◆ Work order ◆
Take the entries below and print only the lines from the one with "Screen dimensions: 1265x952" through the one with "Task: Collapse the left navigation sidebar", exactly as they stand, both ends included.

Stored data entries

=== Section Start ===

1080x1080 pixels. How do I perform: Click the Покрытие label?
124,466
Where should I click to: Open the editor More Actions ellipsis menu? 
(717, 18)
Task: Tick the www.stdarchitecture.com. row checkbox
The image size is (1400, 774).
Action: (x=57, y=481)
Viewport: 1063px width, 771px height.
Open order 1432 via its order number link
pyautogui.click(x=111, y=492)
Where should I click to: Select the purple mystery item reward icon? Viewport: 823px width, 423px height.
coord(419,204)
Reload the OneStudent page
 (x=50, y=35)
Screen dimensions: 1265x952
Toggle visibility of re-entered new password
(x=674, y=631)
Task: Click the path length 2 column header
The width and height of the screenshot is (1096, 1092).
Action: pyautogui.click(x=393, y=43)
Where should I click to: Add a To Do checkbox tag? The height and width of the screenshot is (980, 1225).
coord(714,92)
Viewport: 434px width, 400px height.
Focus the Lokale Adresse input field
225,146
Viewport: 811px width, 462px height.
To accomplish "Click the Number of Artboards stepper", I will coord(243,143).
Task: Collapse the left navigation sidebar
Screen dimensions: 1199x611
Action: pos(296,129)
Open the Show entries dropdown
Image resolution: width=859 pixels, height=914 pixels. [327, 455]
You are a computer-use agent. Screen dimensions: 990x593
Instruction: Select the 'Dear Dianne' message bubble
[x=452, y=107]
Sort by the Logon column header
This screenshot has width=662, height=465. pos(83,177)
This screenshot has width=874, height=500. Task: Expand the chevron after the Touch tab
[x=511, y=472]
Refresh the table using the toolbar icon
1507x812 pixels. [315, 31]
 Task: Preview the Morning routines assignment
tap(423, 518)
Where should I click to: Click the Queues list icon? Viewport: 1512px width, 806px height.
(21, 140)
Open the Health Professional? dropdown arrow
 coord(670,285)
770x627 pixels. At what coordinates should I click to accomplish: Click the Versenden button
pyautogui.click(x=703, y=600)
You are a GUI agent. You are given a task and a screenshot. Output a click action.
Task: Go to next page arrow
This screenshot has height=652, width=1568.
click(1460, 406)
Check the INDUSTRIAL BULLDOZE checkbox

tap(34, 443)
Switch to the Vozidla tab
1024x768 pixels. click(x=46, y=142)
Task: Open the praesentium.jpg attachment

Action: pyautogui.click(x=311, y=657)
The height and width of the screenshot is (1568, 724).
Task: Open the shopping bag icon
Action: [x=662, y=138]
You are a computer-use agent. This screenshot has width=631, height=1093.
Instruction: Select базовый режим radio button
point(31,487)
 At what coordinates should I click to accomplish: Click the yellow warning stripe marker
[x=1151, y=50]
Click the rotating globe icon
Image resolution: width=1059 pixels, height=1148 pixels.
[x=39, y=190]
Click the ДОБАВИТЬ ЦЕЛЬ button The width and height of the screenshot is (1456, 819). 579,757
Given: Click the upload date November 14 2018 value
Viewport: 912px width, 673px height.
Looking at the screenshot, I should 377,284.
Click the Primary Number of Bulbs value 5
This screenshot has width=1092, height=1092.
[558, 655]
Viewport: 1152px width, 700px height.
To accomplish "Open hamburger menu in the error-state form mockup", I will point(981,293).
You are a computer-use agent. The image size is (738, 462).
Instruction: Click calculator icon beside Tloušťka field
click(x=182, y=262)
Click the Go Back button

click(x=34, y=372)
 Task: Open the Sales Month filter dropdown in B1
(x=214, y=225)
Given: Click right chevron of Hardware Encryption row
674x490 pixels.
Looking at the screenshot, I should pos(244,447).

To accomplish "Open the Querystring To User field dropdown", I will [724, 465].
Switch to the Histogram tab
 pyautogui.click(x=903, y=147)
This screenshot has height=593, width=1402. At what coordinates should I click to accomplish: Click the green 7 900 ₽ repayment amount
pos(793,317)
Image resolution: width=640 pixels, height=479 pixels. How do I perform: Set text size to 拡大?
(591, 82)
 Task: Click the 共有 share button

=== Section End ===

◆ Answer space ◆
Screen dimensions: 1265x952
Toggle visibility of re-entered new password
(x=674, y=631)
Task: Click the path length 2 column header
The width and height of the screenshot is (1096, 1092).
Action: pyautogui.click(x=393, y=43)
Where should I click to: Add a To Do checkbox tag? The height and width of the screenshot is (980, 1225).
coord(714,92)
Viewport: 434px width, 400px height.
Focus the Lokale Adresse input field
225,146
Viewport: 811px width, 462px height.
To accomplish "Click the Number of Artboards stepper", I will coord(243,143).
Task: Collapse the left navigation sidebar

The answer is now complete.